EXTRACT
# God isnt Dead



## vowell462 (Dec 23, 2013)

Has anyone seen the trailer to this movie? I think its on youtube. Just want to hear some thoughts.


----------



## WaltL1 (Dec 23, 2013)

vowell462 said:


> Has anyone seen the trailer to this movie? I think its on youtube. Just want to hear some thoughts.


I just watched the trailer. My thoughts are -
Bad teacher. He wasn't trying to challenge their minds he was literally trying to make his students accept what he believes as fact. Obviously there are no facts just beliefs.
The student while its admirable that he sticks to his beliefs is actually trying to do the same thing but he's doing it in the proper way by making his case and letting the other students make their own choice.
I have no clue about the rest of the movie but Im guessing the teacher at one time believed, had something bad happen so he no longer believes and everybody will cry at the end because the student brings the teacher back to believing.


----------



## hummdaddy (Dec 23, 2013)

I have literally  ALMOST died 15 times and i don't believe the norm!!!


----------



## 660griz (Dec 23, 2013)

vowell462 said:


> Has anyone seen the trailer to this movie? I think its on youtube. Just want to hear some thoughts.



I think it is an attempt to get more money in the church. 

I think the atheist (professor in the movie) has an attitude problem.
It is almost like he believes in God and is angry with him. 

Of course you have to applaud the kid for standing up for what he believes in, in the face of 'tyranny'. 

I wonder how it would go if they were both 'nice' about it. 

I would imagine watching debates with Christopher Hitchens would be much more educational and entertaining than someone just playing the role.

If it comes to Netflix, I'll watch it.


----------



## Four (Dec 26, 2013)

It looked like one of those nonsense christian mass chain emails about a young fervent christian out-smarting a curmudgeonly arrogant atheist teacher put into film...

I didn't look into who funded the film but its so much like an over the top propaganda film that its a bit awkward.


----------



## TripleXBullies (Dec 27, 2013)

660griz said:


> It is almost like he believes in God and is angry with him.



According to SFD that's all of us.


----------



## TripleXBullies (Dec 27, 2013)

vowell462 said:


> Has anyone seen the trailer to this movie? I think its on youtube. Just want to hear some thoughts.



Looks too much like a Lifetime movie... I don't generally watch Lifetime movies...


----------



## vowell462 (Dec 27, 2013)

Four said:


> It looked like one of those nonsense christian mass chain emails about a young fervent christian out-smarting a curmudgeonly arrogant atheist teacher put into film...
> 
> I didn't look into who funded the film but its so much like an over the top propaganda film that its a bit awkward.



That was exactly what ran into my mind when I saw it.


----------

WHAT TO WORK ON
A - Name every username that posts in the forum thread about the movie trailer, counting each one once.
B - Does the forum thread support each statement below? Answer yes or no, and quote the words that decide it.
(i) 660griz plans to watch the movie if it comes to Netflix.
(ii) Four checked who funded the film.
(iii) WaltL1 has seen the whole movie.

STORED DATA
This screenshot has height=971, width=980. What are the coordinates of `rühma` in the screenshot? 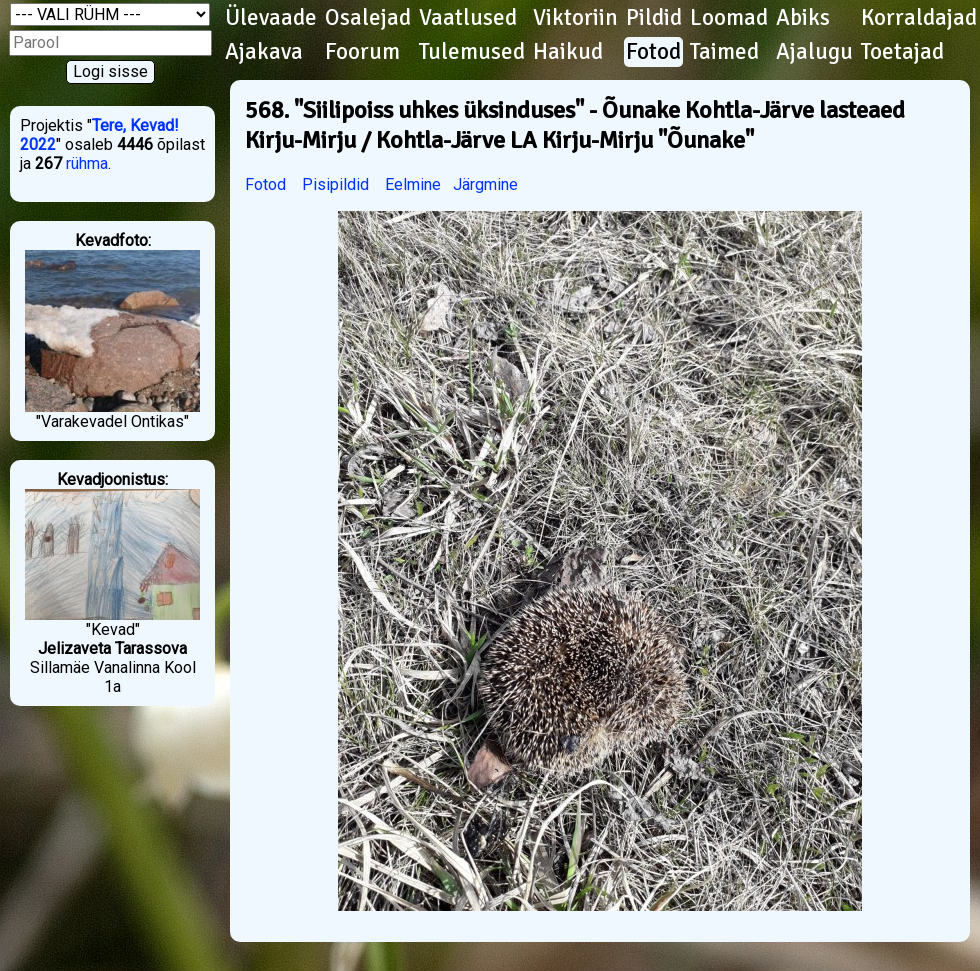 It's located at (87, 163).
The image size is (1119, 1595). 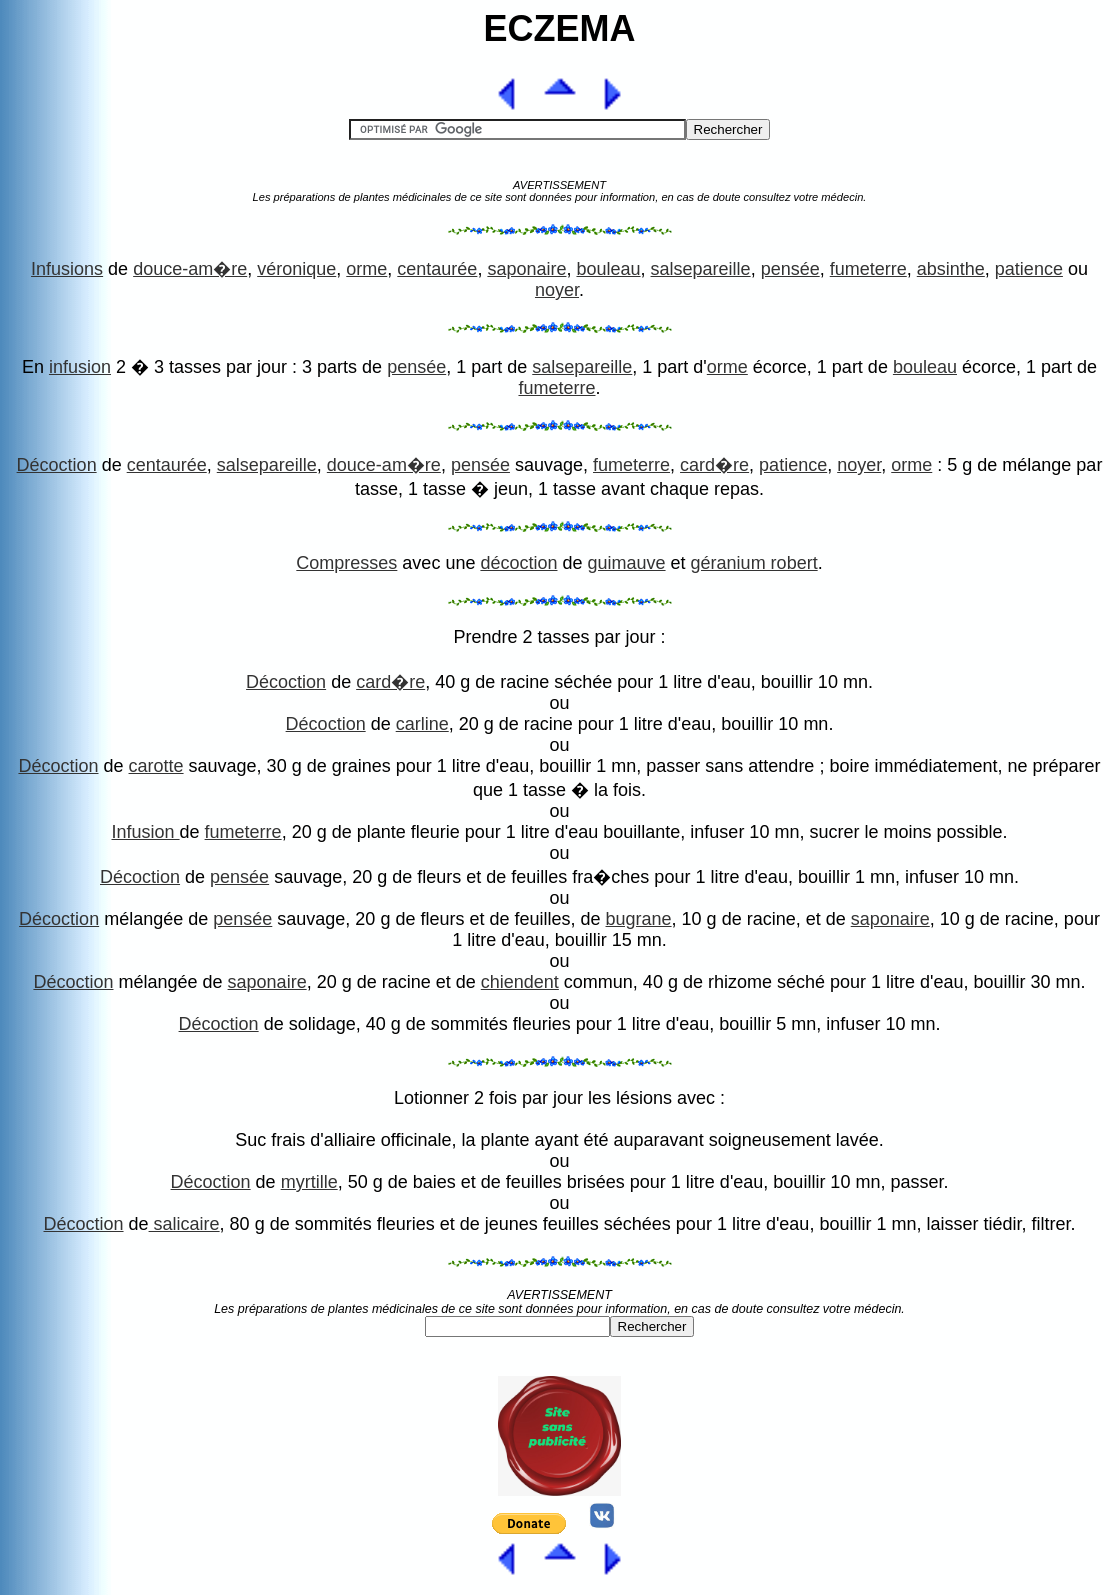 I want to click on décoction, so click(x=518, y=563).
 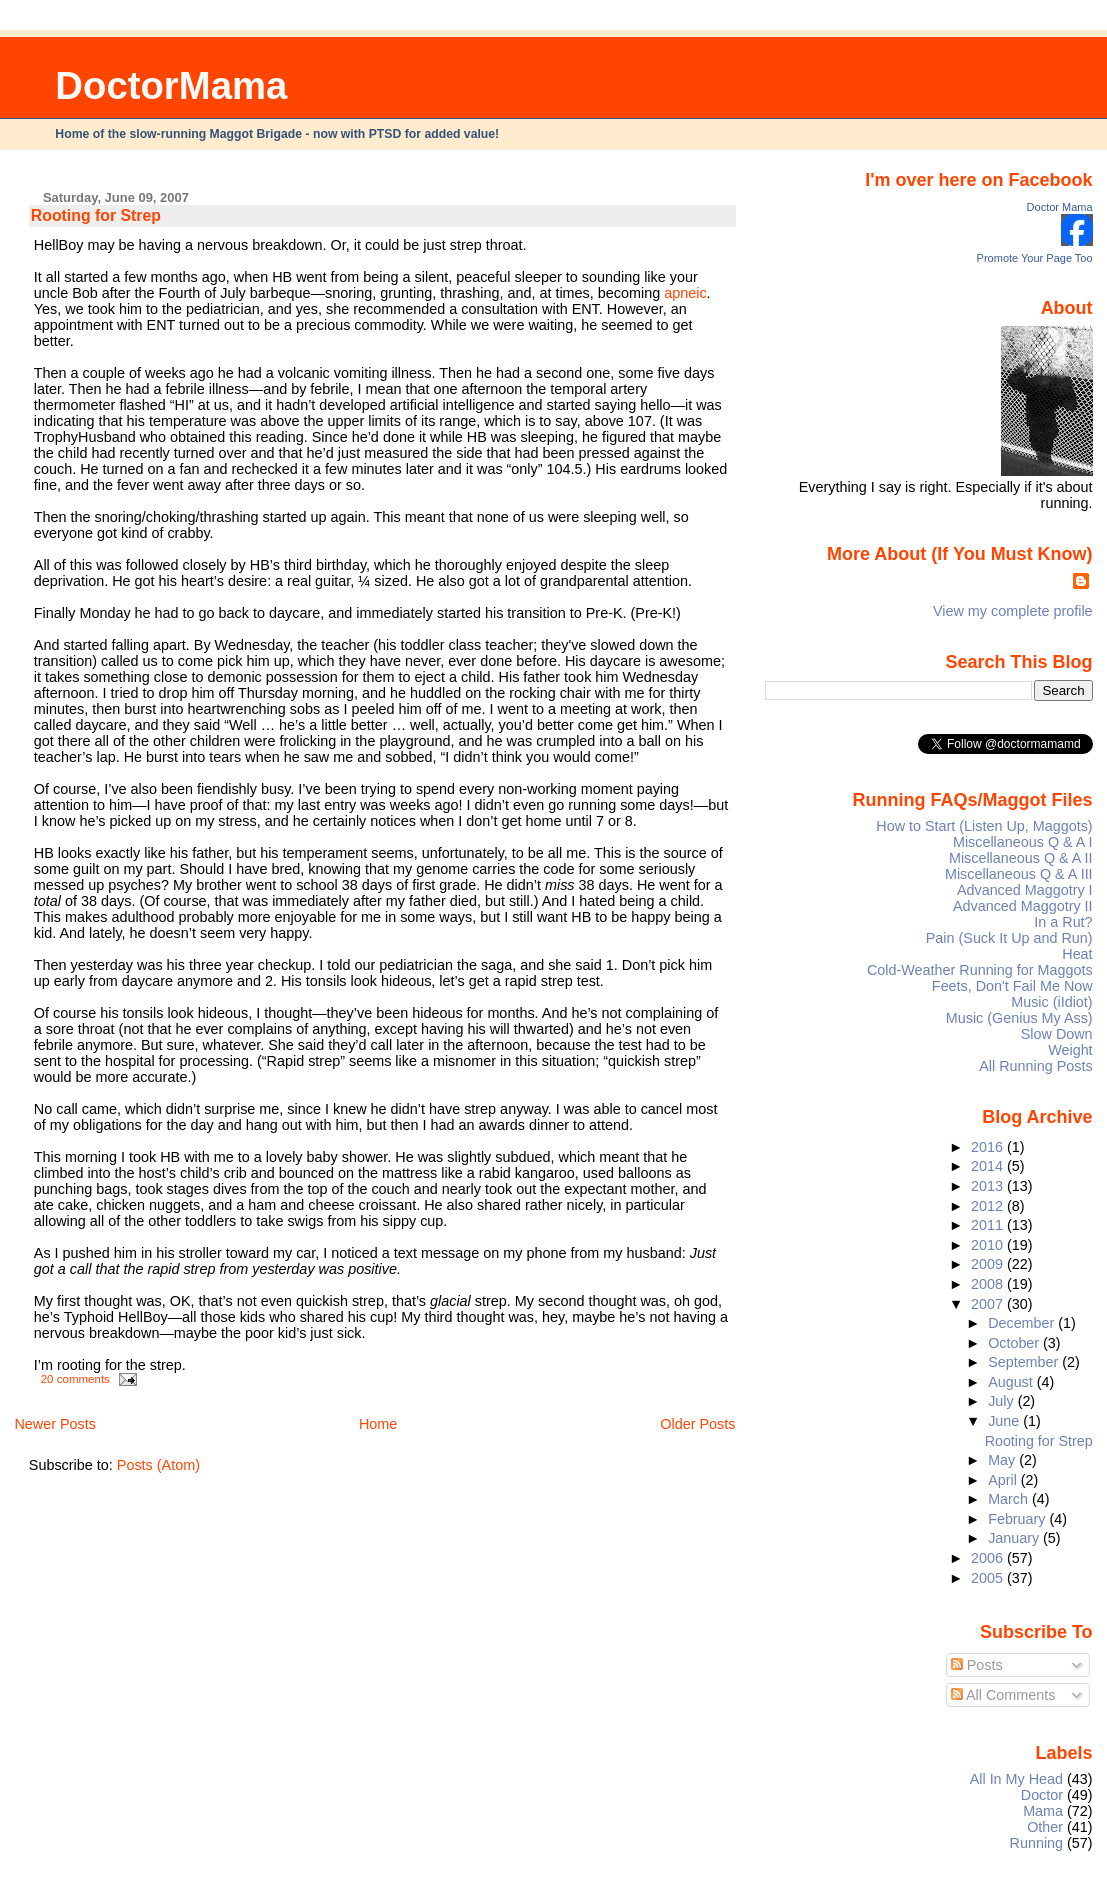 I want to click on 2008, so click(x=989, y=1284).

SOLUTIONS PER TASK
A - vowell462, WaltL1, hummdaddy, 660griz, Four, TripleXBullies

B -
(i) Yes: "If it comes to Netflix, I'll watch it."
(ii) No: "I didn't look into who funded the film"
(iii) No: "I have no clue about the rest of the movie"